- Ruth Taylor, George Clarke and Pat Paterson in the film
- Directed by: Redd Davis
- Written by: Marriott Edgar
- Based on: The Service Flat by Marriott Edgar
- Produced by: Thomas Charles Arnold
- Starring: Pat Paterson Syd Crossley Merle Tottenham
- Cinematography: Desmond Dickinson
- Production company: Thomas Charles Arnold Productions
- Distributed by: Producers Distributing Corporation
- Release date: 16 September 1932;
- Running time: 64 minutes
- Country: United Kingdom
- Language: English

= Here's George =

1932 film

Here's George is a 1932 British comedy film directed by Redd Davis and featuring Pat Paterson, Syd Crossley and Merle Tottenham. It was adapted by Marriott Edgar from his play The Service Flat. It was shot at Cricklewood Studios as a quota quickie.

==Synopsis==
George Muffitt is in love with Laura Wentworth. He tells her mother that he has found a flat, for himself and Laura after they are married. The flat is equipped with modern labour-saving gadgets, but when Mrs Wentworth arrives and he tries to demonstrate everything, he presses all the wrong buttons and chaos ensues.
==Cast==
- George Clarke as George Muffitt
- Pat Paterson as Laura Wentworth
- Ruth Taylor as Mrs. Wentworth
- Marriott Edgar as Mr. Wentworth
- Syd Crossley as commissionaire
- Alfred Wellesley as tenant
- Merle Tottenham as Perkins
- Wally Patch as foreman
- Rene Ray as telephonist

== Reception ==
Kine Weekly wrote: "A rousing British comedy, with plenty of popular slapstick, which is staged with ingenuity and put over with whole-hearted enthusiasm by a good cast, headed by George Clarke, who is in his best form.... This comedy is reminiscent of the music-hall sketch, but it is suitably embellished and is presented with riotous ingenuity. ... The entire cast, from George Clarke downwards, take a lively interest in their job, and their spirited enthusiasm completes a refreshing British comedy which has all the promise of a popular success."

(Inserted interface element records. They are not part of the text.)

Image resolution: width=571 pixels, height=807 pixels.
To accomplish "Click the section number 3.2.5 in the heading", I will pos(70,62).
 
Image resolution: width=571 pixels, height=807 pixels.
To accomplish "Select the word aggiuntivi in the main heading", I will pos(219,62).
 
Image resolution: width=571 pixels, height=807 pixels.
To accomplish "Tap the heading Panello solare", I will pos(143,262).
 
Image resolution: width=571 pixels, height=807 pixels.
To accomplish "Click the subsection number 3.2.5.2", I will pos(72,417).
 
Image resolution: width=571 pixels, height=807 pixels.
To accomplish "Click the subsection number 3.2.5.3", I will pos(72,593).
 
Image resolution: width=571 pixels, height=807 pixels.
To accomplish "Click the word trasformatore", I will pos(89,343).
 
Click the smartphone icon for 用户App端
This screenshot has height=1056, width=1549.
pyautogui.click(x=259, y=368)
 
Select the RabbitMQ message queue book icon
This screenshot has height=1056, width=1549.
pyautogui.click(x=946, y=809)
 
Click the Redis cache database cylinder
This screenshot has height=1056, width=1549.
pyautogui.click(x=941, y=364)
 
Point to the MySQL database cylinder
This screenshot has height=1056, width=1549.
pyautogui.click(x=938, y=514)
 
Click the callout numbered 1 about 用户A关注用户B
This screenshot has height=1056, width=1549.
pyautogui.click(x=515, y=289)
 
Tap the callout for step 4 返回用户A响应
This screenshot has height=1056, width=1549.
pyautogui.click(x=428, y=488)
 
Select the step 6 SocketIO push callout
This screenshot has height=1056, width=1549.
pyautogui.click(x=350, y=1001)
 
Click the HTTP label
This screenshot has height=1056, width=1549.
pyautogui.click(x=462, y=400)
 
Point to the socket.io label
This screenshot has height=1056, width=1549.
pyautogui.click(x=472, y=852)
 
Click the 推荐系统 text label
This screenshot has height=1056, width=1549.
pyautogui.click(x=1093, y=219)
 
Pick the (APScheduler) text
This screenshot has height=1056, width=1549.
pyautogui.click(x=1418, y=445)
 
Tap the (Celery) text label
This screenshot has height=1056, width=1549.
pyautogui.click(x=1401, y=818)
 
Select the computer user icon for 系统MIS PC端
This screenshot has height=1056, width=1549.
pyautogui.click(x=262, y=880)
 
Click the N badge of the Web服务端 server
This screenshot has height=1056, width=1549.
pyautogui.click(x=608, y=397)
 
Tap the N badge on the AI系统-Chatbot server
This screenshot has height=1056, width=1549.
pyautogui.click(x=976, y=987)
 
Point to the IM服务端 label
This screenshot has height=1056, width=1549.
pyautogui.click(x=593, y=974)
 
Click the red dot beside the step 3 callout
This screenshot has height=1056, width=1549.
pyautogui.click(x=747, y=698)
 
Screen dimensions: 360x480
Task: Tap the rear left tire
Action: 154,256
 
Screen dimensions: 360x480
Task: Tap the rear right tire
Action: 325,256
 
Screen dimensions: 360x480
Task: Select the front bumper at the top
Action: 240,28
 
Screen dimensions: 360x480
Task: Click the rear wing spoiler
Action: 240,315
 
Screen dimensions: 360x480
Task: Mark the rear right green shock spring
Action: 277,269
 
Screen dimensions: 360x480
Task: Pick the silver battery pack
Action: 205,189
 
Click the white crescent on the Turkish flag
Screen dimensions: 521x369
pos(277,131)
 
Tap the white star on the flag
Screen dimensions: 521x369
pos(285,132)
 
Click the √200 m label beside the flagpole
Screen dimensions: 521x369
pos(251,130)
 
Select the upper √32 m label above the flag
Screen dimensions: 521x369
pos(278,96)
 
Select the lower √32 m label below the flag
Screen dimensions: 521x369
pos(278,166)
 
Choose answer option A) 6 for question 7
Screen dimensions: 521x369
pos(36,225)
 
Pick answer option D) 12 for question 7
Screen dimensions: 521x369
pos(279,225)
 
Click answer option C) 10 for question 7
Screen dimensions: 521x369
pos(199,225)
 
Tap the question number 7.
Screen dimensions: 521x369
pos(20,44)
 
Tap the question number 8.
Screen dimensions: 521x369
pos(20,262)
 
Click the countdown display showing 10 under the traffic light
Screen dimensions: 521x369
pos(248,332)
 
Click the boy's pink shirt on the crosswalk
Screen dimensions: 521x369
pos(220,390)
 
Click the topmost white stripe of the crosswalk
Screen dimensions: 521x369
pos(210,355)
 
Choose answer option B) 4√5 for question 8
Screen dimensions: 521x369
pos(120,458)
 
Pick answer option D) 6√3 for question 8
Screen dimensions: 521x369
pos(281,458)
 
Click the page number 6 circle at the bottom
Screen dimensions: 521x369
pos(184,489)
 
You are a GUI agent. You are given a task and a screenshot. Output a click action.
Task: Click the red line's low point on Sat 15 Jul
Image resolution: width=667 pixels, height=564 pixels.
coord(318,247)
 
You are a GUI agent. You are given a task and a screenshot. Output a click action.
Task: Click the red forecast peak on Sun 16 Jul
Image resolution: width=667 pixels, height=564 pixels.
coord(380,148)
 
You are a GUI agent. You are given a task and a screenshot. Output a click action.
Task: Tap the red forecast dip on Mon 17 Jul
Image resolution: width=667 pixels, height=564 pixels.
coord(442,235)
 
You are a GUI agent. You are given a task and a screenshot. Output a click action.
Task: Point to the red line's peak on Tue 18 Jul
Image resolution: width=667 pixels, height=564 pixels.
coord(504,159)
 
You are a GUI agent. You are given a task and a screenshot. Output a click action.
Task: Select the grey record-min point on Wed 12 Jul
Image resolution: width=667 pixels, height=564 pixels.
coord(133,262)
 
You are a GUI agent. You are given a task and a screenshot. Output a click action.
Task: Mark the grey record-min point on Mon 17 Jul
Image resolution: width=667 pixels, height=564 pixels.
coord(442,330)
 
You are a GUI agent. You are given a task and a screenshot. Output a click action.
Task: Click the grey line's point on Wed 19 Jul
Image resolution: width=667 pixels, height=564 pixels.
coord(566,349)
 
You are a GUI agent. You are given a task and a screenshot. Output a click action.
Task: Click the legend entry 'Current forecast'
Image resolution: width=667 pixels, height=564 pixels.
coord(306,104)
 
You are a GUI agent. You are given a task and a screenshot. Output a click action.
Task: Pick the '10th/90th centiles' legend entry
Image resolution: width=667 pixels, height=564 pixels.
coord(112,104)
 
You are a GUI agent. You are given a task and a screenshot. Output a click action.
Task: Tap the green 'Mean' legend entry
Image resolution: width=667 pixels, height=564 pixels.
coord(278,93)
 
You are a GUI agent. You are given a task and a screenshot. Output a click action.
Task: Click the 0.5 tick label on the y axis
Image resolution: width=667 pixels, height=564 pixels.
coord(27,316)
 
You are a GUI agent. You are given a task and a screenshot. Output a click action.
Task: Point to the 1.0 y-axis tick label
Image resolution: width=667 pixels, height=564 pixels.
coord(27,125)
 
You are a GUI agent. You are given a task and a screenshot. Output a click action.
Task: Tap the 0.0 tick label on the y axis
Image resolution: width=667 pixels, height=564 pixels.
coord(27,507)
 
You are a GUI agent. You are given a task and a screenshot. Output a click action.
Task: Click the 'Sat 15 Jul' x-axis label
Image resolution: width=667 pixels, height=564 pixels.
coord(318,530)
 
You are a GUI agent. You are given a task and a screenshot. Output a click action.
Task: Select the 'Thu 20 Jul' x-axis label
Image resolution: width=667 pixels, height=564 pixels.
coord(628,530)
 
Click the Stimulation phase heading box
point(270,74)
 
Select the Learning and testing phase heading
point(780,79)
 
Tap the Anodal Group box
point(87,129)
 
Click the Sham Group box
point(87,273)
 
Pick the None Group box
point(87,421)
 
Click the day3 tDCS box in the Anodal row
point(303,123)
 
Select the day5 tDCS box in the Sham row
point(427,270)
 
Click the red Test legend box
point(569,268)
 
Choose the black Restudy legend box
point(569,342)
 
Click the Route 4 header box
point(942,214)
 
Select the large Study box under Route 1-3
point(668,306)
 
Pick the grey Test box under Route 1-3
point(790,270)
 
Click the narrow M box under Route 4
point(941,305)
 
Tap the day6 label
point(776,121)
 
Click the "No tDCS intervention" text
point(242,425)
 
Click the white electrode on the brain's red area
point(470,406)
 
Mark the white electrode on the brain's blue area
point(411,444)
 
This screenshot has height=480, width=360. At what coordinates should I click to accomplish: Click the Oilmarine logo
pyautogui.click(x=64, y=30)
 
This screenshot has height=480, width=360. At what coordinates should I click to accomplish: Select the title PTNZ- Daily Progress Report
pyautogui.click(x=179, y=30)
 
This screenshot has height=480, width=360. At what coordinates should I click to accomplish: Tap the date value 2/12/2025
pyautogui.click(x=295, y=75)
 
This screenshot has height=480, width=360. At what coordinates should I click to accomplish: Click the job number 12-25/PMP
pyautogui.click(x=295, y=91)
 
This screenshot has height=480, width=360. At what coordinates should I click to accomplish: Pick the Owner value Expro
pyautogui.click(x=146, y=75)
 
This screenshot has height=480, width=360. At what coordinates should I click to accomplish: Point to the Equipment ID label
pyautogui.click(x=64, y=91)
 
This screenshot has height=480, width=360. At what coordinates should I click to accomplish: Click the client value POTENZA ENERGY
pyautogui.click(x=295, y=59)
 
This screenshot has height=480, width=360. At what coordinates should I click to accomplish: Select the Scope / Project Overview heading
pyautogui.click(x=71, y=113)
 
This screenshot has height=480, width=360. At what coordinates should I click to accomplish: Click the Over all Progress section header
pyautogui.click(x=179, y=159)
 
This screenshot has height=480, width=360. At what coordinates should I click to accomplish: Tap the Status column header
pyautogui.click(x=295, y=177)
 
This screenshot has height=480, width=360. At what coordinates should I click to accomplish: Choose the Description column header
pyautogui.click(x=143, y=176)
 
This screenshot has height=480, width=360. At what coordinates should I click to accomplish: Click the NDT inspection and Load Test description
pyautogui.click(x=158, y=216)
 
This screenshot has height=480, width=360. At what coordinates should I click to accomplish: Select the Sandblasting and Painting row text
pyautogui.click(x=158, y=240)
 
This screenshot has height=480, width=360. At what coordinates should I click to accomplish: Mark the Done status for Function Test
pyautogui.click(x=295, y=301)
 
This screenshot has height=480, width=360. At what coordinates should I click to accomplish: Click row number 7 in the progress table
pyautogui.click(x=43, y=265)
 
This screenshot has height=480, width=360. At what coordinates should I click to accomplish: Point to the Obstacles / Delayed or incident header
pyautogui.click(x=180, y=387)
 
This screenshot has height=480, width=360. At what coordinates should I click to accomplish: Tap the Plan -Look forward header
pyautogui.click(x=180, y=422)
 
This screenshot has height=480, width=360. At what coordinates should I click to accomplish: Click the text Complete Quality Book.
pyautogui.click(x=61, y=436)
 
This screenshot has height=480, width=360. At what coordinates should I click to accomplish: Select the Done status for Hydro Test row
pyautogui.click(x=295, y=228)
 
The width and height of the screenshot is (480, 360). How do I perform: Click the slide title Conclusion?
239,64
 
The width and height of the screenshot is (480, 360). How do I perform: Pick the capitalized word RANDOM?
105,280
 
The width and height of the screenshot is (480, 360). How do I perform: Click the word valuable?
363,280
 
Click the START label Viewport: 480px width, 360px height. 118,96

Picturegoer wrote: "George Clarke, of music-hall motor-car sketch fame, is at his best in this popular, if conventional slapstick entertainment. ... Good, clean fun of a typically British order which cannot but put you into a good mood however blue you may feel."

Picture Show wrote: "Fast moving, brightly directed. For sheer high-spirited fun, this is one of the best British comedies ever turned out."